Locus has a short obituary here. As the discussion in comments below makes clear, his fiction had problems, including attitudes towards women and gay people that might most kindly be described as antediluvian. Still, his prose style was gorgeous, distinctive and exact. He had a profound influence on the genres of science fiction and fantasy (Gene Wolfe is perhaps his most obvious heir, even if he took Vance’s ideas in directions of his own). Yet if I were to compare him to someone, I’d look not to another f/sf author but to Edward Gibbon, another author who combined reactionary politics with a dash of iconoclasm. I can’t help but think that Vance had read Gibbon and been shaped by him. Vance’s particular sort of sociological curiosity, his lovely long sentences in which structural complexity is used deliberately to convey irony and ambiguity, and his uncanny ability to choose precisely the right words from a rich and idiosyncratic vocabulary, have no modern analogue.

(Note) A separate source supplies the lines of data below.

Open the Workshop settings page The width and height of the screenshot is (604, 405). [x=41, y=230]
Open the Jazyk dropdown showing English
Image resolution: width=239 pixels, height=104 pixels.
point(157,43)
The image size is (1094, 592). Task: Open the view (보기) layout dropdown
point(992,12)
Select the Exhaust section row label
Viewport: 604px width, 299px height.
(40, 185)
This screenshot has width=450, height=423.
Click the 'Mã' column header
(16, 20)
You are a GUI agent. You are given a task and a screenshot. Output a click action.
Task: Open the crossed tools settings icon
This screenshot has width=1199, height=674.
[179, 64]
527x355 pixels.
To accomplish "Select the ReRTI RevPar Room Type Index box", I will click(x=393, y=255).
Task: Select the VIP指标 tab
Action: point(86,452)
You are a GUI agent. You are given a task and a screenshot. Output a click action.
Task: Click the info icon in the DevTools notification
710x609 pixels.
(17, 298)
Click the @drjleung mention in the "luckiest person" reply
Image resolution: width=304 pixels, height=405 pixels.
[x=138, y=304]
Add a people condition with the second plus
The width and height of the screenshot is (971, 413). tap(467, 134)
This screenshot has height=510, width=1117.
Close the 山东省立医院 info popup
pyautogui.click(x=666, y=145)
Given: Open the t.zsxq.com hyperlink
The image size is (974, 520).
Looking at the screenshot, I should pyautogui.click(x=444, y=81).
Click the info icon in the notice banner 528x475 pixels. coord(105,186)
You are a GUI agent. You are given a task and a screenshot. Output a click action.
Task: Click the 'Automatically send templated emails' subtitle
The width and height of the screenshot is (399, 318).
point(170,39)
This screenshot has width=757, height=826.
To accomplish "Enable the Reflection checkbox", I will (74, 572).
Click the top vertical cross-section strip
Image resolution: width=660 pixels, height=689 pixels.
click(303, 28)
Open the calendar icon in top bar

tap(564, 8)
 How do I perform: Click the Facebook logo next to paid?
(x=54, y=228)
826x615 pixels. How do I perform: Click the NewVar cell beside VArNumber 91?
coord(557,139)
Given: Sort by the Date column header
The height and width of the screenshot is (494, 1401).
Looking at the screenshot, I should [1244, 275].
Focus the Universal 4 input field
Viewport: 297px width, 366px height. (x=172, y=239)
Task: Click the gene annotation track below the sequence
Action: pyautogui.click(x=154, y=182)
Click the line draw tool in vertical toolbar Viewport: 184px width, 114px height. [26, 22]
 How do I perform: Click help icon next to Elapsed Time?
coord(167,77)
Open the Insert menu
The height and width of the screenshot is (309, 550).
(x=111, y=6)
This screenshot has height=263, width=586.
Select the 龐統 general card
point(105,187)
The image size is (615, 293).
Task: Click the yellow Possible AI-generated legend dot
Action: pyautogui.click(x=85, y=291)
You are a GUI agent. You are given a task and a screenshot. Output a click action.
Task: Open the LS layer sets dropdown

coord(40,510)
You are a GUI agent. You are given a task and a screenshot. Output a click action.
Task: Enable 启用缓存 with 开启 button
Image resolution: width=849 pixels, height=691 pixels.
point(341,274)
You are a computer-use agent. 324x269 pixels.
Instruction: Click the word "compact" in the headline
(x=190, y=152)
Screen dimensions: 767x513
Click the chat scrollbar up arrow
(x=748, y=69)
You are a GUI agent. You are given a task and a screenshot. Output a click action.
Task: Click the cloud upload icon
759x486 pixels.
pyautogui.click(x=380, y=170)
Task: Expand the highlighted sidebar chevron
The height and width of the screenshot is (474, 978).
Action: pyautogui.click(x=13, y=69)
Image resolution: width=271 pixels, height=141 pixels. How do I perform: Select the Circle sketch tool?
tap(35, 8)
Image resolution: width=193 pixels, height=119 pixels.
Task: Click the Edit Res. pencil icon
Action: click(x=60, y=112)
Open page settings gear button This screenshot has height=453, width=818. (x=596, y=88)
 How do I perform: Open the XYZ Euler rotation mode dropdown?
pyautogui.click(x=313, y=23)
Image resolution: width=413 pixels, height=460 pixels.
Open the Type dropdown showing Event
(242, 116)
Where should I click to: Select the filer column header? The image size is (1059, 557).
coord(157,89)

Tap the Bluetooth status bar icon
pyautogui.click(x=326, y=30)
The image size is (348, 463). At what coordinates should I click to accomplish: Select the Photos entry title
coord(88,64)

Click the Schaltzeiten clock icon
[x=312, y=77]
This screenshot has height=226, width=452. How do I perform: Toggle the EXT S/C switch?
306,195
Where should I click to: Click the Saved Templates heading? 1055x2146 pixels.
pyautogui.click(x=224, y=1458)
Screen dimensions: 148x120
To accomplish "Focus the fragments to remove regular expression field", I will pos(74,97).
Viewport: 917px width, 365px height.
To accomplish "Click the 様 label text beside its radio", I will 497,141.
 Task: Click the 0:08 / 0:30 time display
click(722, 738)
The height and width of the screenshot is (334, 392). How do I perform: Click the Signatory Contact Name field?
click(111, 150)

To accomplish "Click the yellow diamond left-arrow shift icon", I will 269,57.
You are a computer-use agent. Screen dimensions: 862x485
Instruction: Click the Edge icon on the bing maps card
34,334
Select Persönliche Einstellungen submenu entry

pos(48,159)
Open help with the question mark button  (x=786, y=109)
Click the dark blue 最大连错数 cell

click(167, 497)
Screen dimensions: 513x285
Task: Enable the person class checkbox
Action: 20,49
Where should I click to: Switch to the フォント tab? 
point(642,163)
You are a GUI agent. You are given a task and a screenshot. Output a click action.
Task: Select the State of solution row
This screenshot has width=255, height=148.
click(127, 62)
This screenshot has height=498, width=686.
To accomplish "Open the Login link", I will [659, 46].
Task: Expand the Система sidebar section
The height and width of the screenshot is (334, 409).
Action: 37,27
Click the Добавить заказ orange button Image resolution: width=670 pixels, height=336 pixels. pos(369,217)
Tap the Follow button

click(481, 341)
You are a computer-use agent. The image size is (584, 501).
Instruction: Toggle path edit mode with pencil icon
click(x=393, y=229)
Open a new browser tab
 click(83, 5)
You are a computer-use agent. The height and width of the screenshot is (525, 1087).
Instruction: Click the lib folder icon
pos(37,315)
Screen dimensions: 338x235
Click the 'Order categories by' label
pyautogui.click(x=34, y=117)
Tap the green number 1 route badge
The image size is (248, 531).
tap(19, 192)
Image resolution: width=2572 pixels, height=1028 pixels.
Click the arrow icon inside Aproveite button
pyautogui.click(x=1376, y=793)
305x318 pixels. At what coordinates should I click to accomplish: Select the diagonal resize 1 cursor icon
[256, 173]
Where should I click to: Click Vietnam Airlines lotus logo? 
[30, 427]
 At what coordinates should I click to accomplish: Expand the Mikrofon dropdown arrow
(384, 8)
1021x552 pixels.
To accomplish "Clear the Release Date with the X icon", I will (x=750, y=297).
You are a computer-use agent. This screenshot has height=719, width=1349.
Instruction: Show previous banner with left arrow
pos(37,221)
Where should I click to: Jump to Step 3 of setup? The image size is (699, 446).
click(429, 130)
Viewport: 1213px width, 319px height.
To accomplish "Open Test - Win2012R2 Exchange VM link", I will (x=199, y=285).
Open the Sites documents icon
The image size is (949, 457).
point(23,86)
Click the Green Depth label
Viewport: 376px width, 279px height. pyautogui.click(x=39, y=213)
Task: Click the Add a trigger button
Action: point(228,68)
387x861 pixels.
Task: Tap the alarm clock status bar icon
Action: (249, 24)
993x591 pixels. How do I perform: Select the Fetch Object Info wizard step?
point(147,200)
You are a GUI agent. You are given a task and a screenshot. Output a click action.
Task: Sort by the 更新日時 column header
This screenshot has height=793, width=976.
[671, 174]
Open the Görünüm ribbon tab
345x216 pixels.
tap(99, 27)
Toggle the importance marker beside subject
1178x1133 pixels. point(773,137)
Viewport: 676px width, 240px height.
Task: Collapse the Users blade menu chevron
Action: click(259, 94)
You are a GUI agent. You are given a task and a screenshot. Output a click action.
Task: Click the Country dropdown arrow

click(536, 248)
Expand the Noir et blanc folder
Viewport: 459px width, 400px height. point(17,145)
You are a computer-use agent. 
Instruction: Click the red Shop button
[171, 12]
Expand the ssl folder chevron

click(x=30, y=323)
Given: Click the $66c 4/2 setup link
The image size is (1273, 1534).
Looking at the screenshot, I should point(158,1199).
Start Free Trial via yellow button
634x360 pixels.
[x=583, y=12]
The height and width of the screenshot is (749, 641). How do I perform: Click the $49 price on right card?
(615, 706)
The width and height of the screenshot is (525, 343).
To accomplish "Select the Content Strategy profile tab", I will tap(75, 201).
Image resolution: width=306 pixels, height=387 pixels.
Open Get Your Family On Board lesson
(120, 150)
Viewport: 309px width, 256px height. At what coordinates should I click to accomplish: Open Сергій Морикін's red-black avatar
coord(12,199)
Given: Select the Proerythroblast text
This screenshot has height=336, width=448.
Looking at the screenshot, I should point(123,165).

You don’t read Vance for the politics, or for the plot (which was usually either slapdashly cobbled together from standard parts or an out-and-out picaresque). You read him for the language – the magisterial cadences of an Augustan, miraculously transported to the modern era and become a pulp writer, describing starmenters, Ioun stones and Demon Princes. His body of work is extensive. One place to start is his last really good book, Night Lamp, a standalone that nicely conveys his strengths, while being more gentle in its politics than some of his other work. The society described in the first half of the book (including a wonderful setpiece around a disastrous academic conference) is a lovely and funny sociological fantasia. As already said, I’ll be publishing several posts on Vance that I had already planned over the next few months (that this should start just after his death is an accident entire – I’ve been meaning to do this for years, and was finally prompted to get up off my arse by a conversation last weekend with a friend who had read the draft versions and asked what I planned to do with them).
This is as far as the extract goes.